**ABOUT THIS TASK:**
In this exercise, print only the lines of the records below from the one with "This screenshot has height=246, width=868." through the one with "At what coordinates should I click to accomplish: Click the loop", inclusive. Pictures are not part of the copy.

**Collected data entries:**

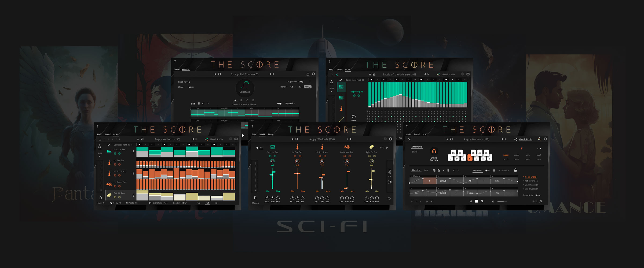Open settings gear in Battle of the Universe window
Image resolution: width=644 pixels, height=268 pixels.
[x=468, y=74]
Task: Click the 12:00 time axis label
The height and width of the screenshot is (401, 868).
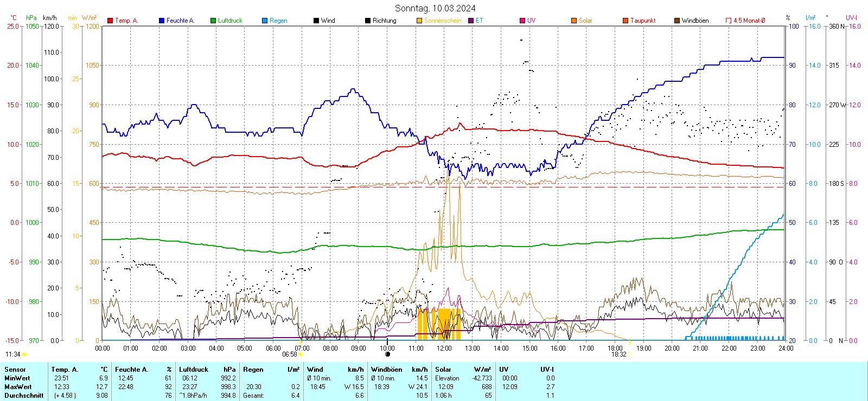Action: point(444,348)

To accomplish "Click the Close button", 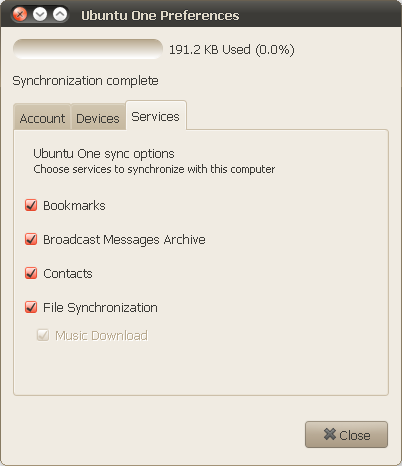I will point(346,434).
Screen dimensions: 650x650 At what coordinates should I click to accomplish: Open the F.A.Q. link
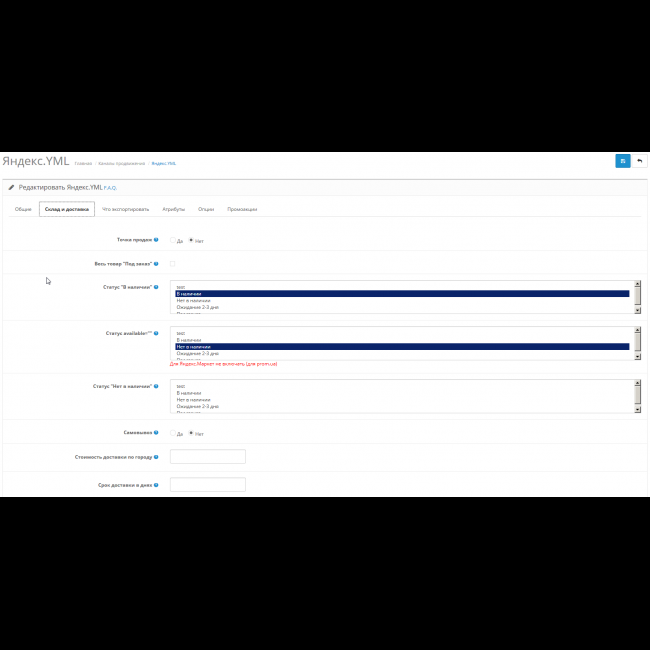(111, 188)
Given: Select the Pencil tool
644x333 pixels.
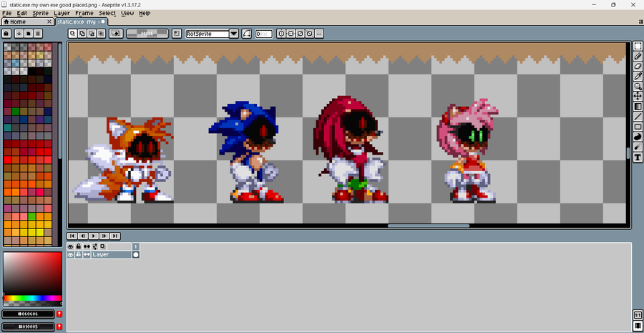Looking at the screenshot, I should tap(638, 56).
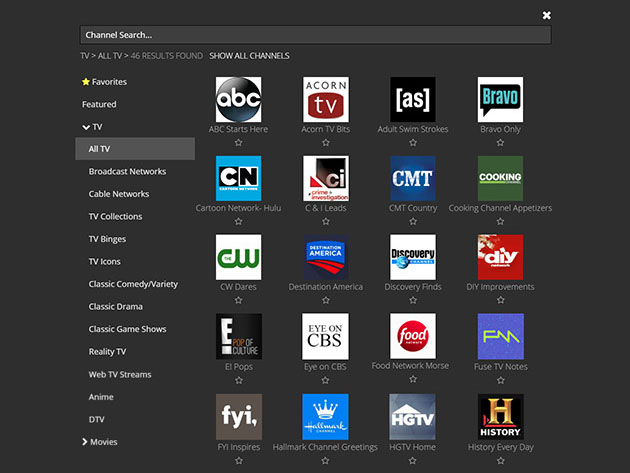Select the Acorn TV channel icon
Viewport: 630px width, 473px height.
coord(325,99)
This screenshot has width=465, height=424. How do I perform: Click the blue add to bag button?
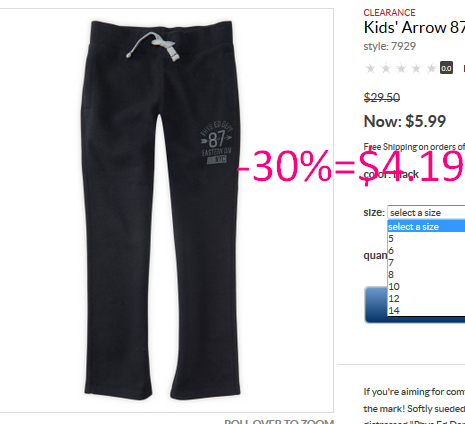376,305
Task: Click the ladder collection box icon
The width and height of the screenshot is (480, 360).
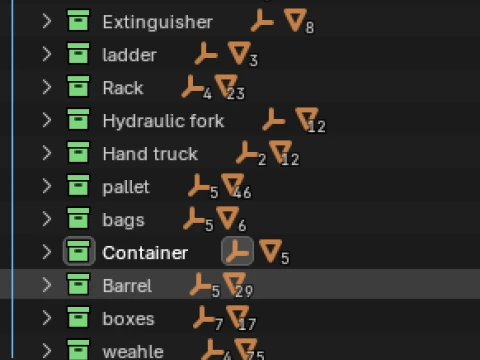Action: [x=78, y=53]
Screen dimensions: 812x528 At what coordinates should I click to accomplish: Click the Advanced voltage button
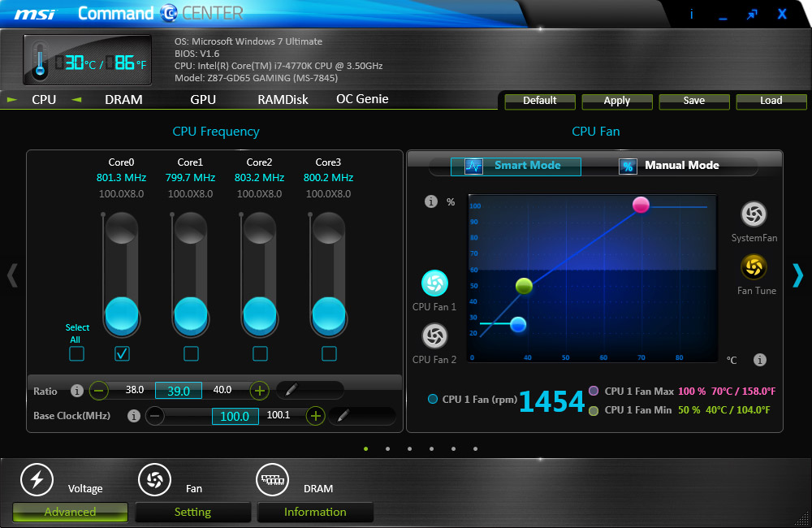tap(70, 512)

--

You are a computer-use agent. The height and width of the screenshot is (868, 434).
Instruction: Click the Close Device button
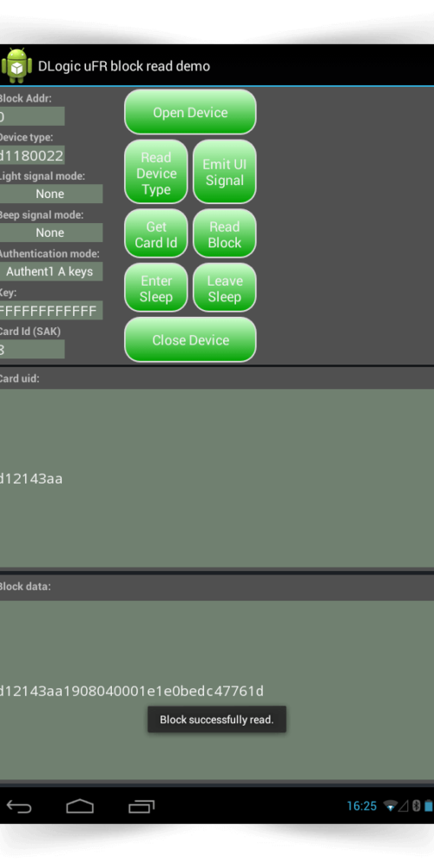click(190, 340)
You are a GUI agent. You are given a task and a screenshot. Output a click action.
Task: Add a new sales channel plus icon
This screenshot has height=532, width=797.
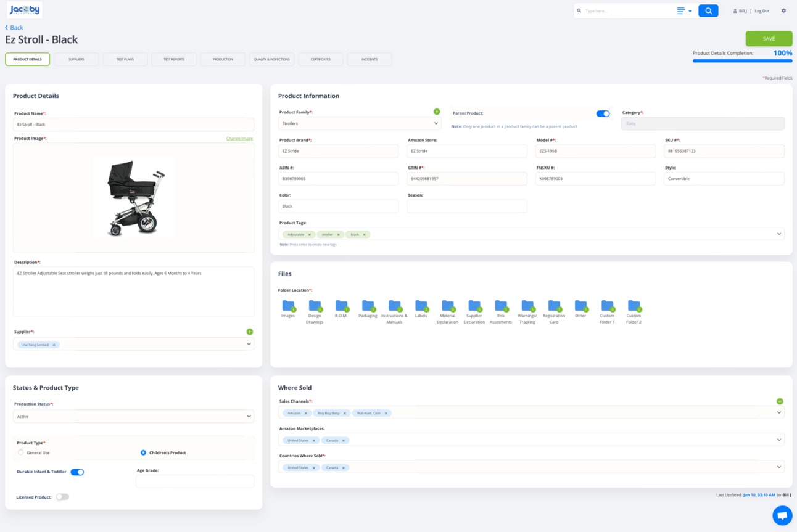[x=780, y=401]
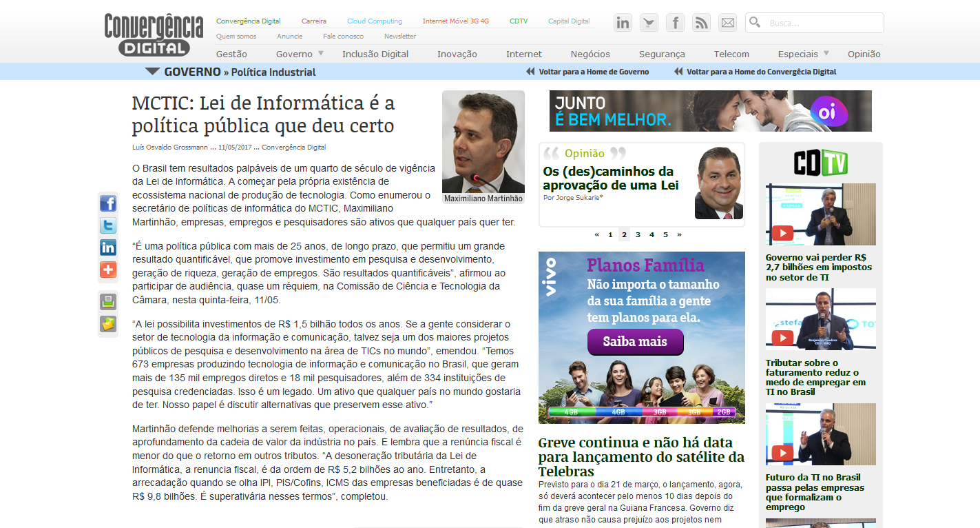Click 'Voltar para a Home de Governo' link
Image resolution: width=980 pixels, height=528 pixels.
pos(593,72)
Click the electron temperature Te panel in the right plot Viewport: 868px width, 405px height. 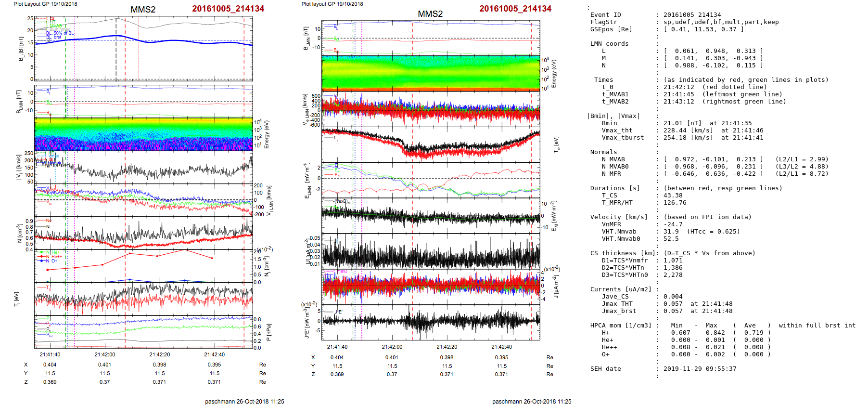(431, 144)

* * *

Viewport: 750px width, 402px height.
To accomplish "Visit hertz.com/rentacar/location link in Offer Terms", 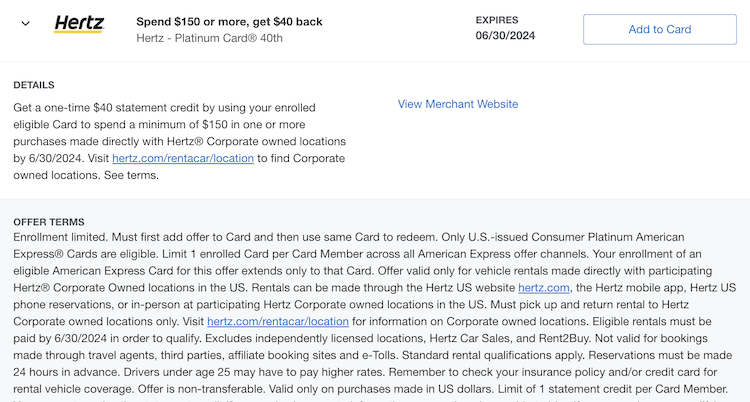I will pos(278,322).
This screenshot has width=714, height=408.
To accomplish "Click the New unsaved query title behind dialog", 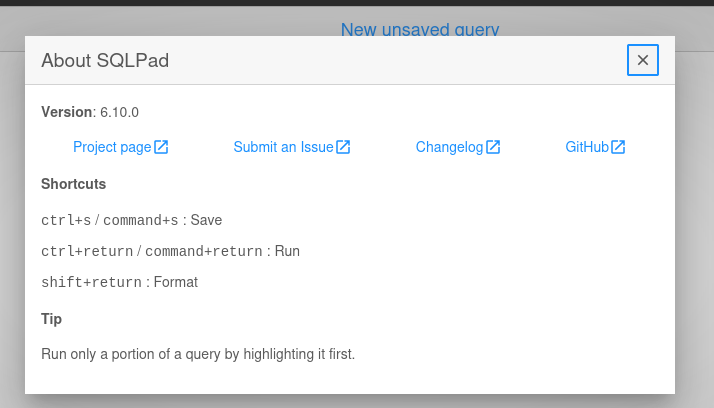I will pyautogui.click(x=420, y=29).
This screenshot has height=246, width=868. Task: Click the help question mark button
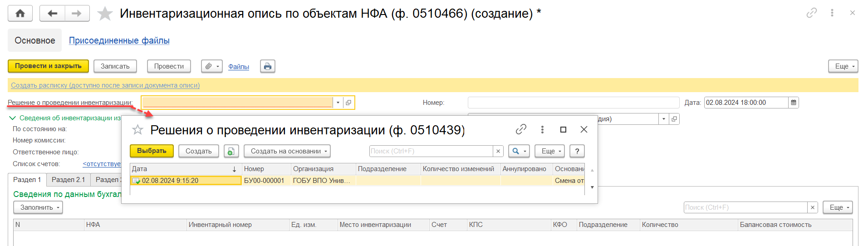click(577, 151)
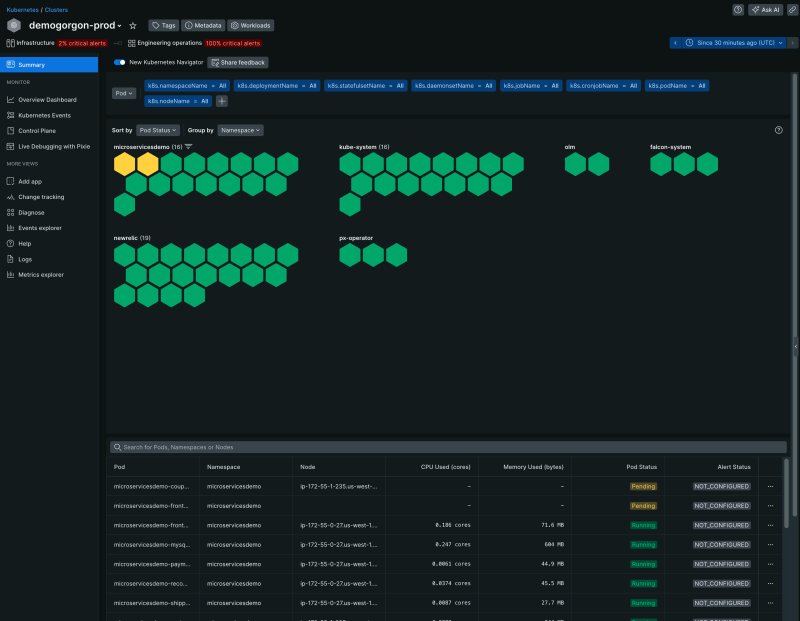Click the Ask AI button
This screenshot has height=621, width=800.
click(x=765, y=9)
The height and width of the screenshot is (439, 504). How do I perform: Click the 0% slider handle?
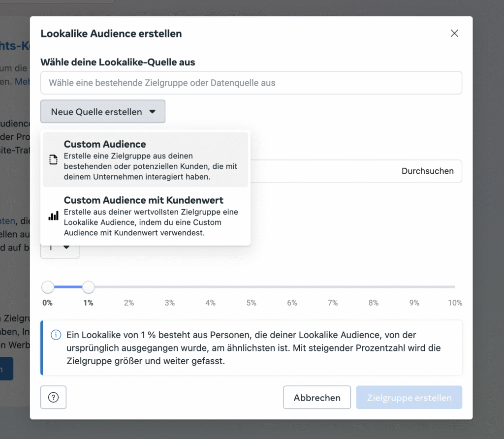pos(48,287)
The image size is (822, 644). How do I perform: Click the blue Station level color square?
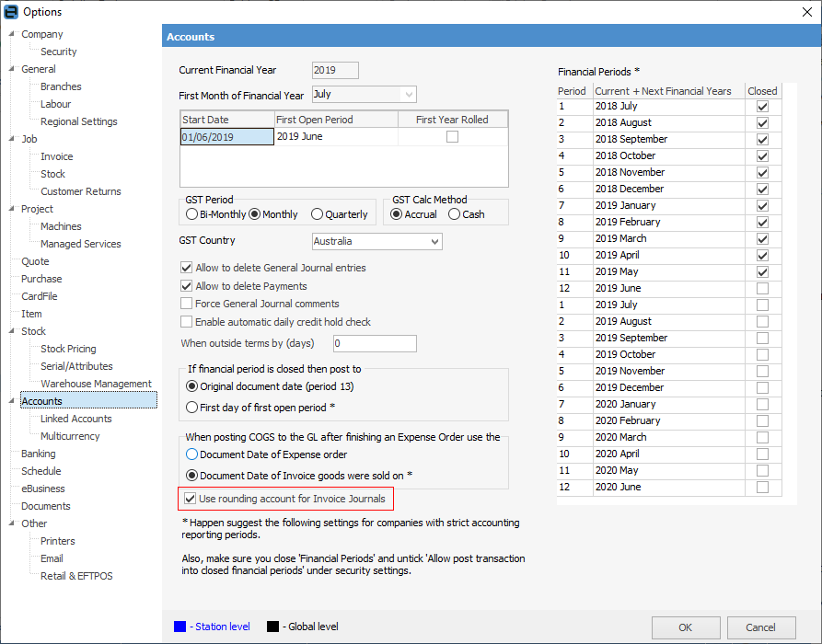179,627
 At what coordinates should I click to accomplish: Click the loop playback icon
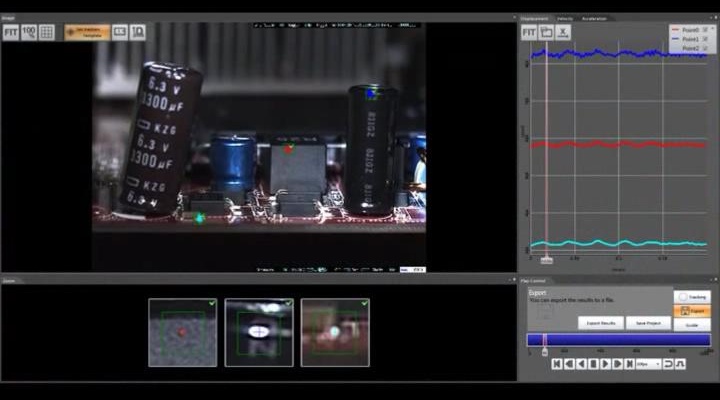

**ANSWER TO THE EXERCISE:**
This screenshot has height=246, width=868. Task: Click the help question mark button
click(577, 151)
Click the Ask AI button
This screenshot has height=621, width=800.
click(x=765, y=9)
The height and width of the screenshot is (439, 504). How do I perform: Click the 0% slider handle?
pos(48,287)
The image size is (822, 644). How do I perform: Click the blue Station level color square?
179,627
 At what coordinates should I click to accomplish: Click the loop playback icon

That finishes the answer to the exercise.